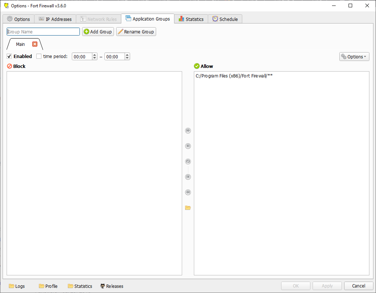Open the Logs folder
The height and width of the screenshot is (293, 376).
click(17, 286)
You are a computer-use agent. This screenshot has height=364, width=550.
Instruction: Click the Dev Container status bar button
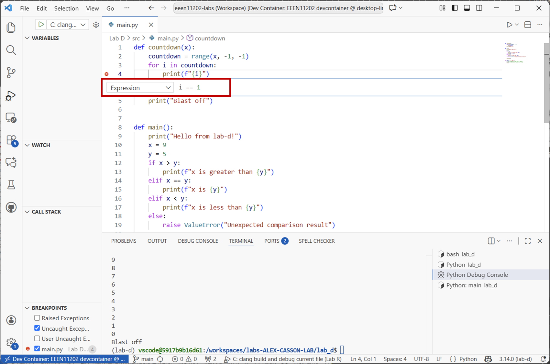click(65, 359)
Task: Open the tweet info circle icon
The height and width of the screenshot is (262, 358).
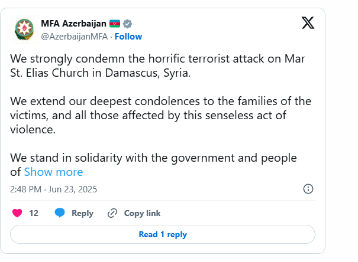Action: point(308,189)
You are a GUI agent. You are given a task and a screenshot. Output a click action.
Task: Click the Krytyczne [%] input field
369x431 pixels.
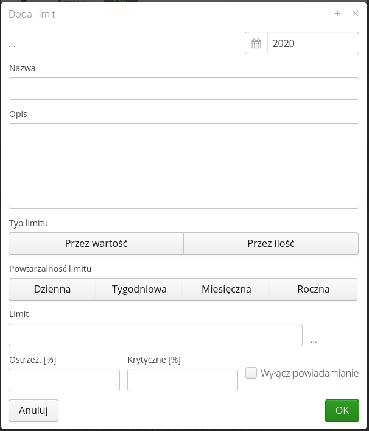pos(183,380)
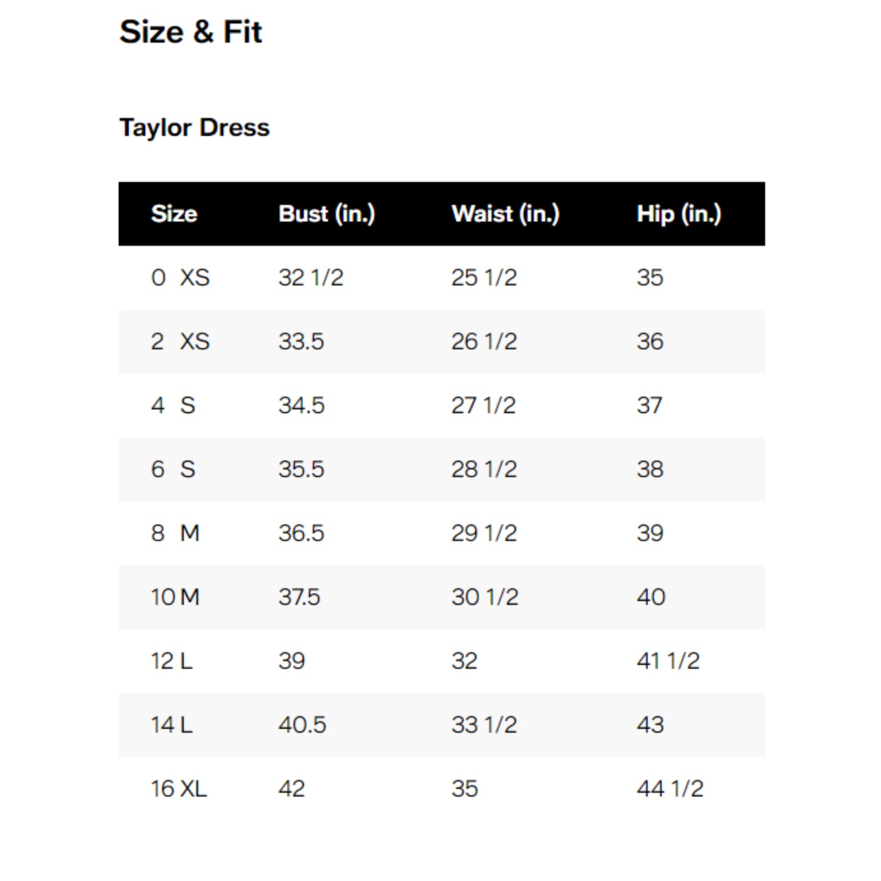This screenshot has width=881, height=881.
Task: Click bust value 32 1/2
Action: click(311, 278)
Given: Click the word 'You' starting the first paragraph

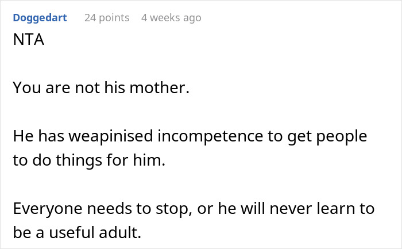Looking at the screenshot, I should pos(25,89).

·····

- [EXERCISE OBJECTIVE] In the records above, find the line that contains "Task: Open the tweet info circle icon". Retype it and every line after it, exactly, leaving out all pictures.

- [OUTPUT OF THE EXERCISE]
Task: Open the tweet info circle icon
The height and width of the screenshot is (262, 358).
Action: point(308,189)
You are a GUI agent. You are given a task and a screenshot. Output a click action.
Task: Click the Krytyczne [%] input field
369x431 pixels.
pos(183,380)
This screenshot has width=881, height=881.
Task: Click bust value 32 1/2
Action: click(311, 278)
Given: Click the word 'You' starting the first paragraph

Looking at the screenshot, I should pos(25,89).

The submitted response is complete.